Other questionable metaphors.
According to Business 2 Community, only 21% of manufacturing marketers have a documented strategy for creating content online.
That's a lot of people running through the forest, screaming, sans clothes.
What we're trying to say is: don't jump without looking. Put your clothes on. Learn how to talk to Internet users before typing. Observe before acting.
Yes, you need to be on the Internet. You should have been online yesterday, because your customers have been here even longer than that. They've been waiting for you to join them - what's the hold up?
The only hold up should be the research that you do before putting yourself out there. Learn how to manage an effective website, how your customers communicate online, and where you need to set up camp.
So, when you do finally burst onto the scene (wearing your best monocle and Oxfords, speaking their language like you belong there), they welcome you as one of their own.
I'll repeat one of my favorite quotes here:
"People buy from people that they like, and people like people just like themselves."
Moving on from the bad explorer analogy.
One of the biggest misconceptions in manufacturing is that your customers don't care about the Internet and aren't online.
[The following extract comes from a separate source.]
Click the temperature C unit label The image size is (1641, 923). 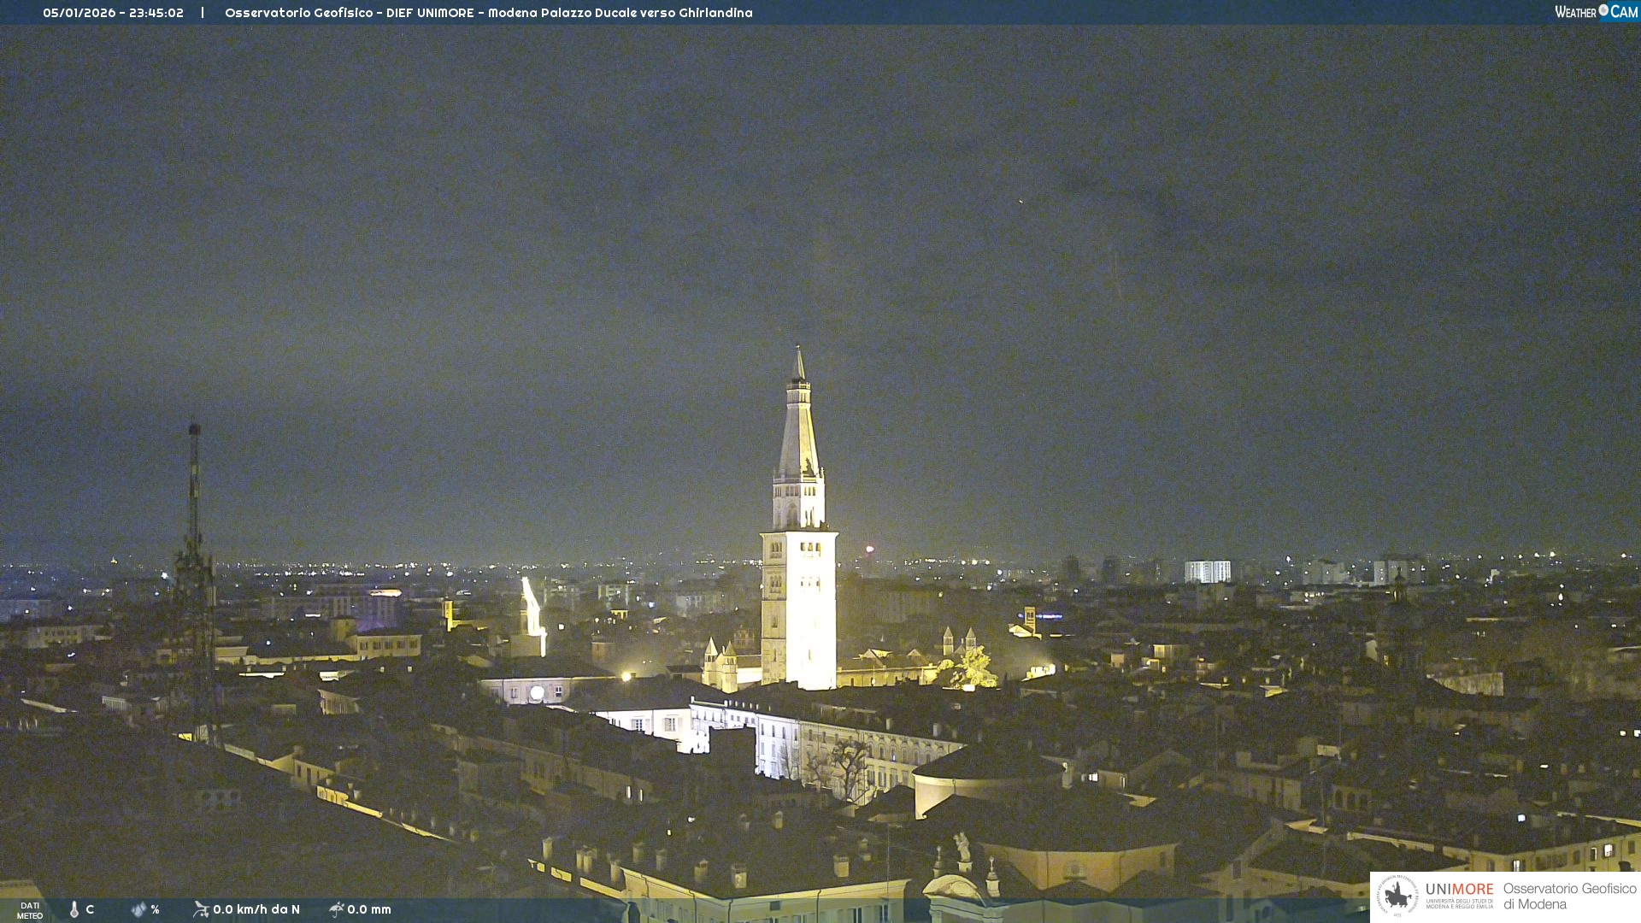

That's wrong.
Statistics from a GlobalSpec 2013 survey show that:
- 84% of industrial professionals use the Internet to find components, equipment, and services
- 74% use the Internet to compare products across suppliers
- 83% of buyers review up to three pieces of content before making a decision on an industrial purchase over $1,000.
The vast majority of industrial buyers are now finding products and vendors online. Guess which manufacturers are getting their business? (Hint: probably that 21% who have a defined plan of attack.)
So what can YOU do to succeed online?
Make a Plan
There's a good reason the planners are getting ahead.
You think successful people roll out of bed in the morning and say, "I wonder what surprises today will bring! Each day is such a mystery! I love flying by the seat of my pants!"?
Nope. The most successful companies have detailed schedules, policies, procedures, and strategies. They identify the problems that may crop up and put contingency plans in place. They have backups for their backups.
Not many people become successful by winning the lottery (and that depends on your definition of success). For most of us, it comes from hard work and careful planning.
You need a plan for the things you do online. So you have a website - now what do you do?
- How do you promote it? Are there things you're not doing right now, like inbound marketing (blogging, social media, SEO, etc.)?
- What are your benchmarks and goals? How much business growth do you want to see in a year, and how will your website/online presence help you accomplish that?
- Find out what your competitors are doing online. Are they on social media? Do they have a blog or newsletter? If so, try subscribing. Do they send follow up emails?
- Do market research. What results can a business of your size in your industry expect to see from online optimization?
- Keep your expectations realistic - what is a good time frame to see results? How big will those results be, realistically?
The truth about manufacturing websites is simple: Manufacturers simply have no idea how to navigate the new online landscape. That means under-optimized websites, ineffective online marketing campaigns, and wasted resources.
We understand the Internet can be intimidating, especially for manufacturers who have traditionally relied on offline communications and marketing tactics.
Don't be intimidated, and don't let stubbornness keep you from growing your business. There are plenty of resources to guide you through this strange new world, and the benefits of being online far outweigh any possible negatives.
- You need to be online, but
- Don't jump in without looking,
- Learn to speak your customers' language, and
- Make a concrete plan for your online activities.